Any DPB Sanctions can't apply to Domestic Violence
Any DPB Sanctions cannot apply to Domestic Violence Survivors
How many women on the Domestic Purposes Benefit (DPB), who could meet the proposed criteria for sanctions, are survivors of domestic violence, questions the National Council of Women of New Zealand (NCWNZ).
“Recovery from domestic violence does not happen overnight,” says Elizabeth Bang, NCWNZ National President. “These women and their children need time to rebuild themselves as well as their lives, and while employment will eventually play a role in that, you cannot put a timeframe to it. Everyone is different, and everyone responds differently to trauma.”

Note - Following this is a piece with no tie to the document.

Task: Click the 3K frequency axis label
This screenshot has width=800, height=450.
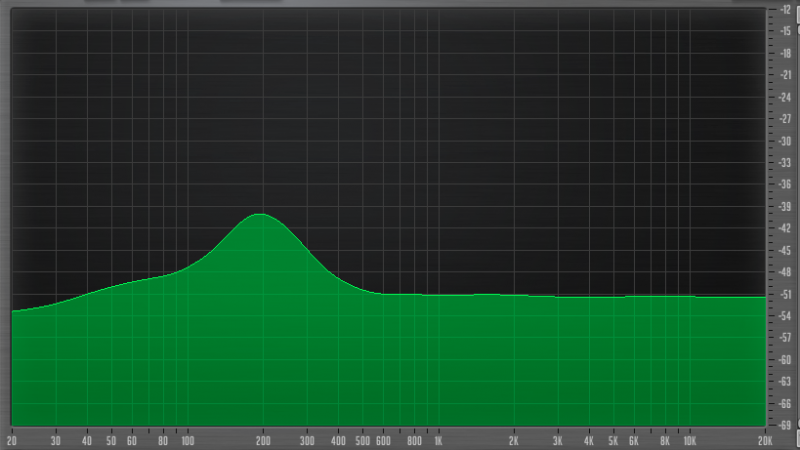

Women freeing themselves and their children from the aggression of their partners, is only the first stage. As reported in “Protecting Victims, Rebuilding Lives, Sending the Right Message”, a discussion paper written by the Survivors of Domestic Violence:
“Our concern is that too many women and children are suffering further after they leave and the abusive power and control continues.”
Economic pressures are known to have forced women back into their former abusive relationships.

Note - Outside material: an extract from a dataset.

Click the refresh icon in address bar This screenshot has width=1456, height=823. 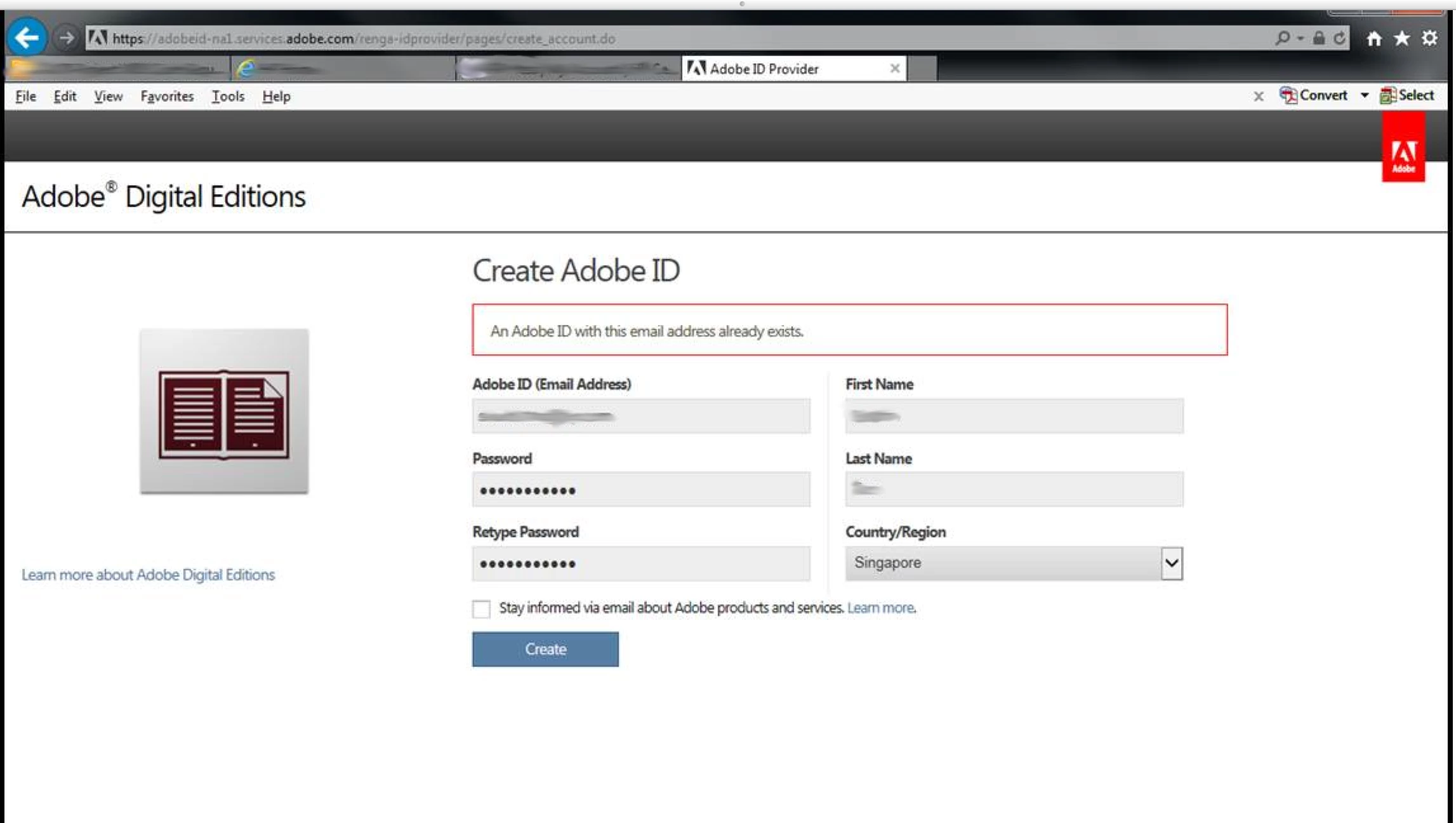(1339, 38)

“The proposed Social Assistance (Future Focus) Bill could too easily capture these most vulnerable families”, says Elizabeth Bang. “It will require survivors to front up to interviews for jobs that will place their kids in care, and require them to meet a level of engagement that they are not yet fit for.”
Currently, there is little evidence to suggest that Work and Income, or Inland Revenue, recognise when they are dealing with a family that has survived domestic violence. They are not the same as other families that may need financial support as a result of the recession or unplanned pregnancies for example.
NCWNZ questions why there needs be a ‘stand-down’ period for DV survivors applying for the DPB, unemployment, or sickness benefits.
“Women, and indeed men, should have entitlement from the very day they escape,” says Elizabeth Bang. “A stand-down period simply creates extra stress, isolation and vulnerability.”
Of the many amendments needed to the Welfare reforms, the legislative arm of which being the Social Assistance (Future Focus) Bill, Government needs to ensure the following:
That survivors of DV shall not be subject to work requirements until they indicate that they are ready to be assisted into the workforce, survivors and their families shall not be subject to stand-down periods but instead should have entitlements backdated to the day of escape, and Work and Income and Inland Revenue will put in place identifier codes on case files, so they know some history of the families they are administering to.
“The last thing DV survivors need is a ‘kick in the pants’,” concludes Elizabeth Bang.